Character AI Launches AvatarFX Model That Generates Consistent Videos from Images

Character AI, a California-based AI platform, has introduced its first video generation model, named AvatarFX, which can convert images into 2D and 3D animated videos. The company claims that the videos generated by AvatarFX will maintain temporal consistency, ensuring that elements like facial expressions, hand, and body movements remain smooth and coherent across frames. The videos will also incorporate speech, powered by Character AI’s native text-to-speech (TTS) models. AvatarFX is expected to be released in the coming months, with paid subscribers gaining early access to the tool.

AvatarFX marks a significant expansion for Character AI, which has primarily focused on text and image-based models in the past. With this new model, the company ventures into the realm of AI-generated videos, allowing users to create animated characters that can move and speak. However, unlike most video generation models, AvatarFX will not generate realistic human characters. Instead, it focuses on 2D and 3D cartoon characters, as well as non-human faces. The goal is to provide users with a tool that allows for more creative and controlled video generation.

A key feature of AvatarFX is its emphasis on temporal consistency. This means that the generated videos will ensure the continuity of movement, with facial expressions, hand, and body gestures remaining fluid between frames. The company asserts that this model will significantly reduce issues like glitches or inconsistencies, such as extra limbs or distorted facial expressions, which can often occur in AI-generated video. While these claims sound promising, the true capabilities of AvatarFX can only be confirmed once the model is officially released.

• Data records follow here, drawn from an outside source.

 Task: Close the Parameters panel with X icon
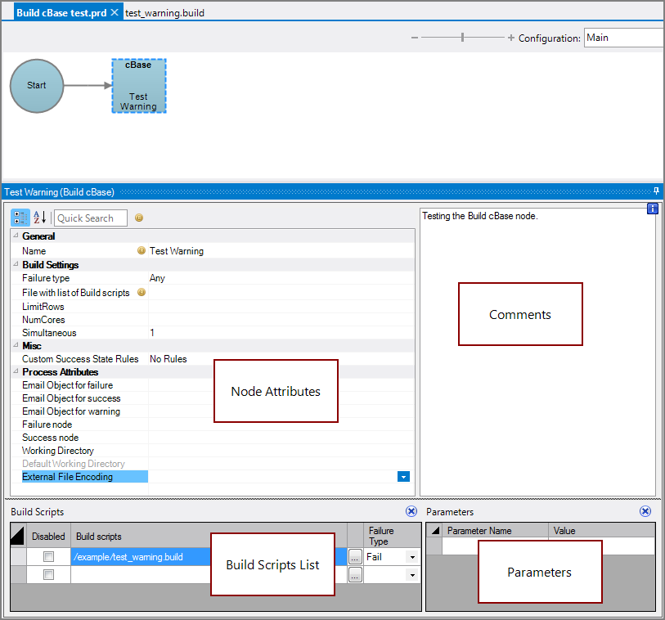point(645,511)
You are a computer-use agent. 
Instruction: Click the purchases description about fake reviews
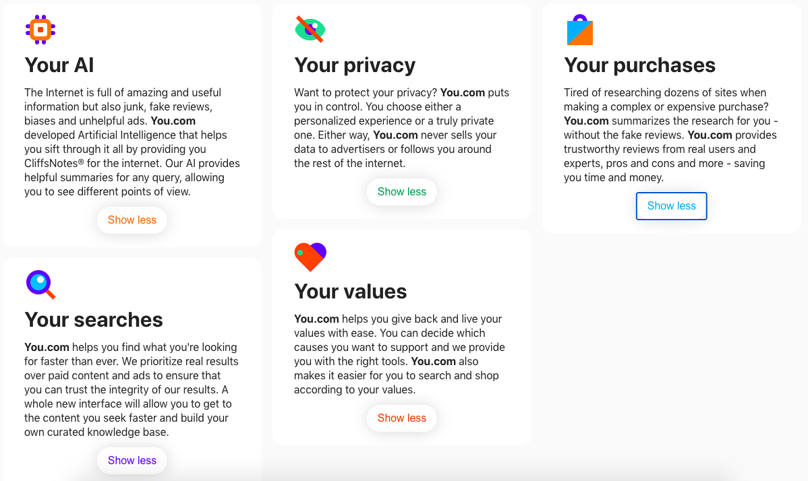(671, 135)
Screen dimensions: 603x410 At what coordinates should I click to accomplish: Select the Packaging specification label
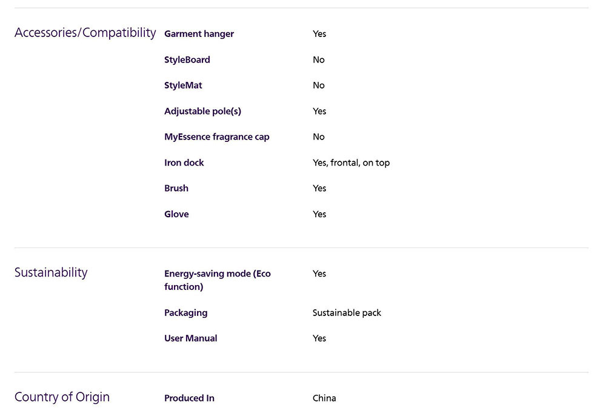185,313
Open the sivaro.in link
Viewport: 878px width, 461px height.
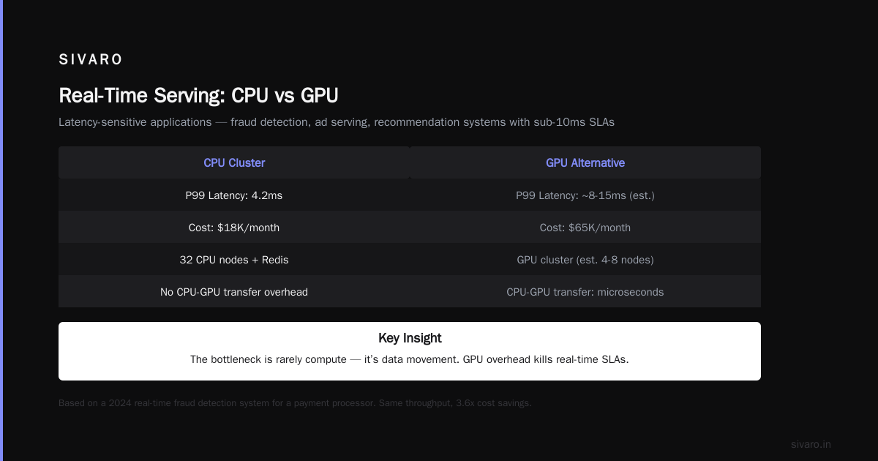point(811,444)
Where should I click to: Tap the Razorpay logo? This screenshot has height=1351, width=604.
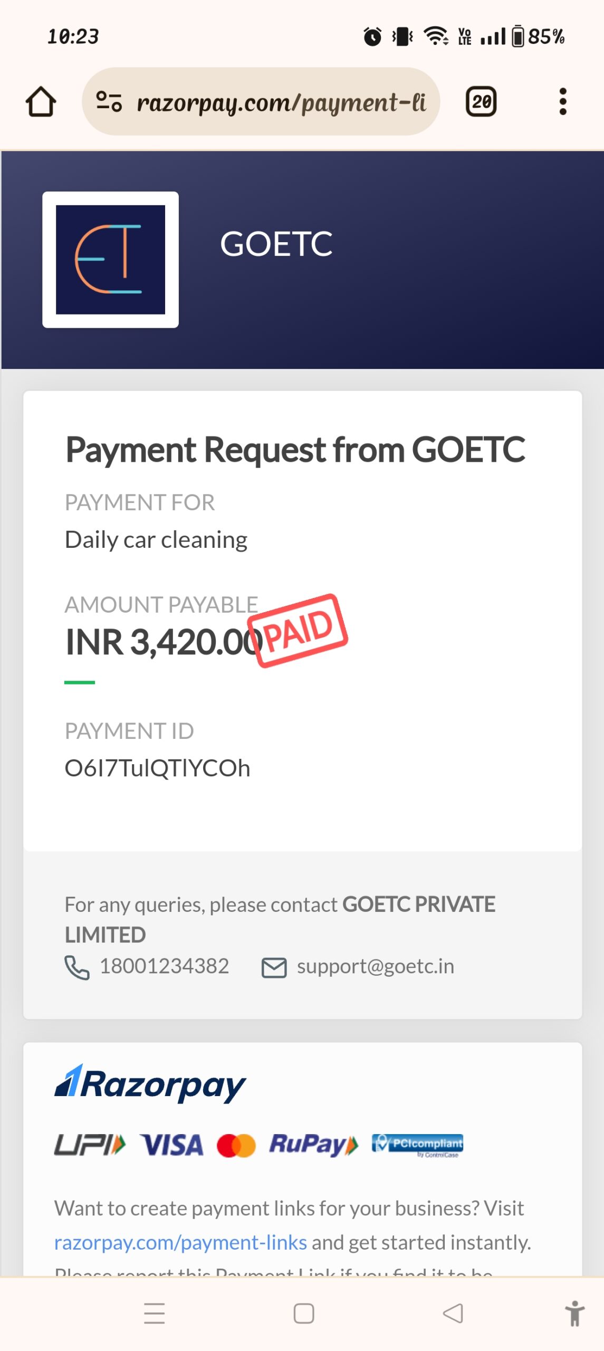150,1084
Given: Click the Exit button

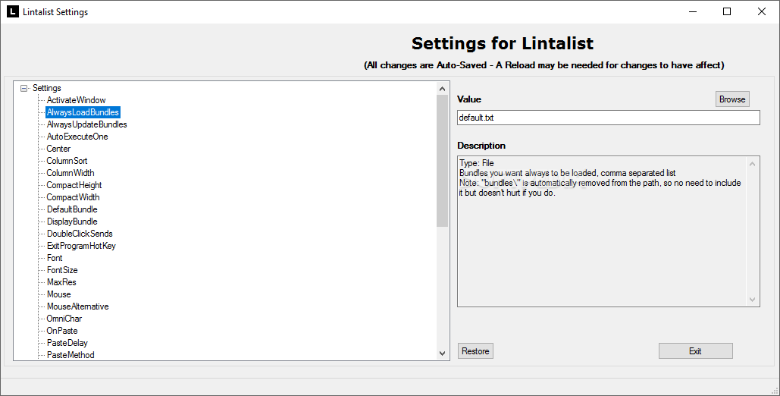Looking at the screenshot, I should [x=695, y=351].
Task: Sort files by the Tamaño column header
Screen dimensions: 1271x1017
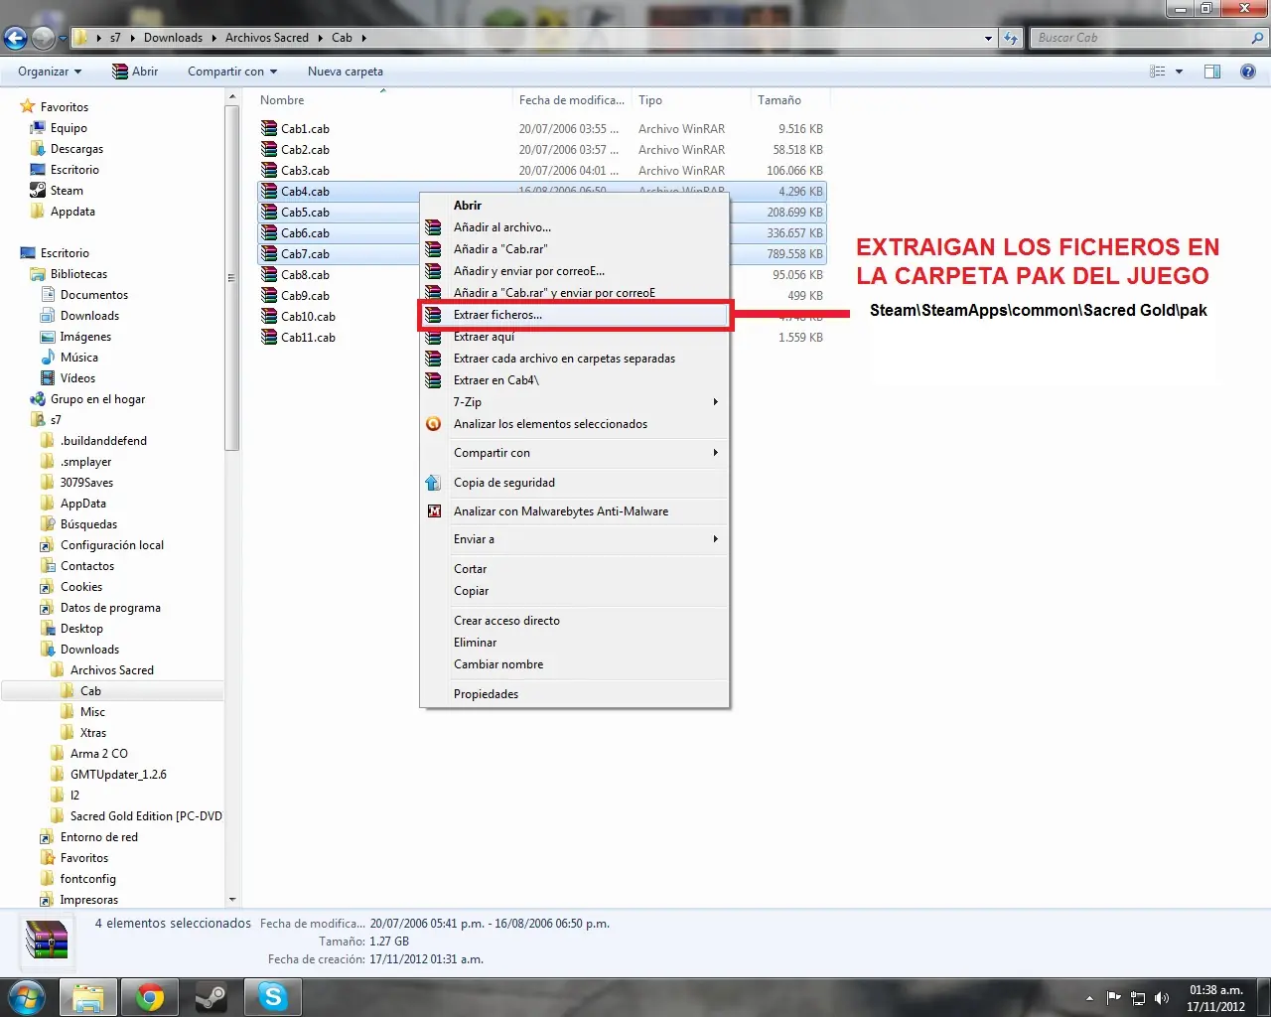Action: pos(779,100)
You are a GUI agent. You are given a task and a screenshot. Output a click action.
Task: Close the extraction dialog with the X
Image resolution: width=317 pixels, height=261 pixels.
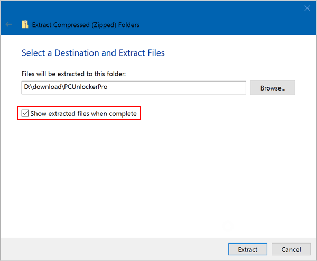point(307,8)
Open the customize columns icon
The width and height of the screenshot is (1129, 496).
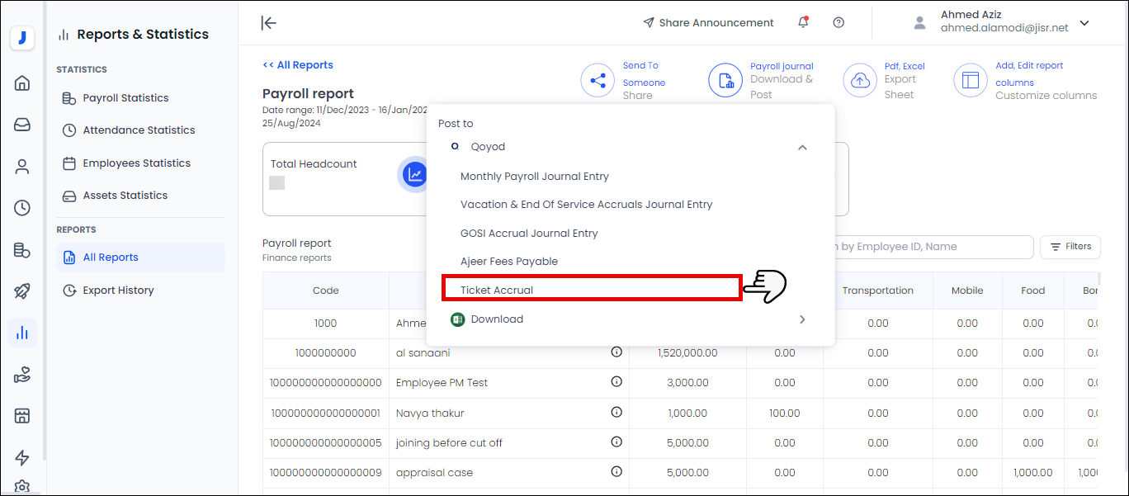pos(971,81)
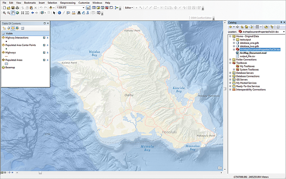Image resolution: width=286 pixels, height=179 pixels.
Task: Activate the Pan hand tool
Action: click(x=13, y=13)

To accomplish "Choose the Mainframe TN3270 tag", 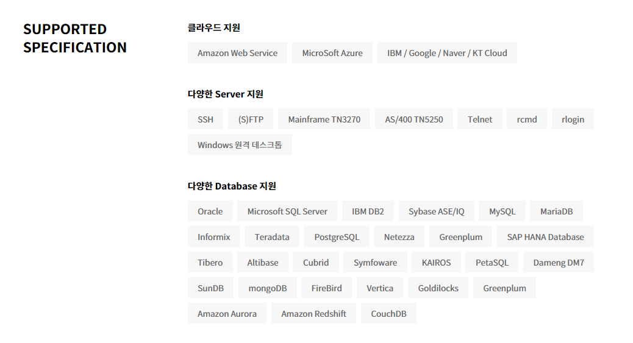I will tap(324, 119).
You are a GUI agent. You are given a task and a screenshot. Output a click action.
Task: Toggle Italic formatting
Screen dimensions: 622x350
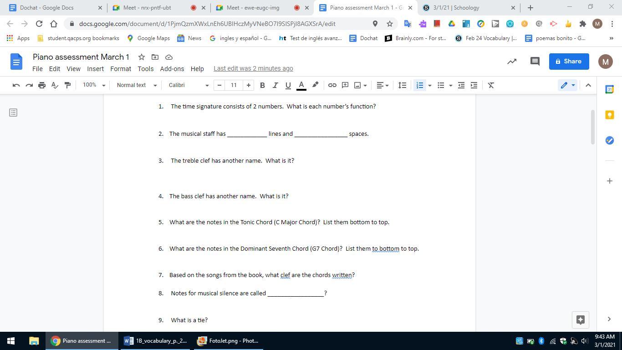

One important distinction of AvatarFX is that it will not generate videos based on text inputs. Instead, the model accepts images as its sole input. Character AI believes that this approach will allow users to have better control over the video generation process, ensuring that the resulting videos are closer to the user’s vision. The inclusion of speech, powered by the company’s TTS models, adds another layer of realism to the animated content, making it more engaging and dynamic. This move signals Character AI’s push to enhance the way we create and interact with AI-generated videos, offering new possibilities for animation and storytelling.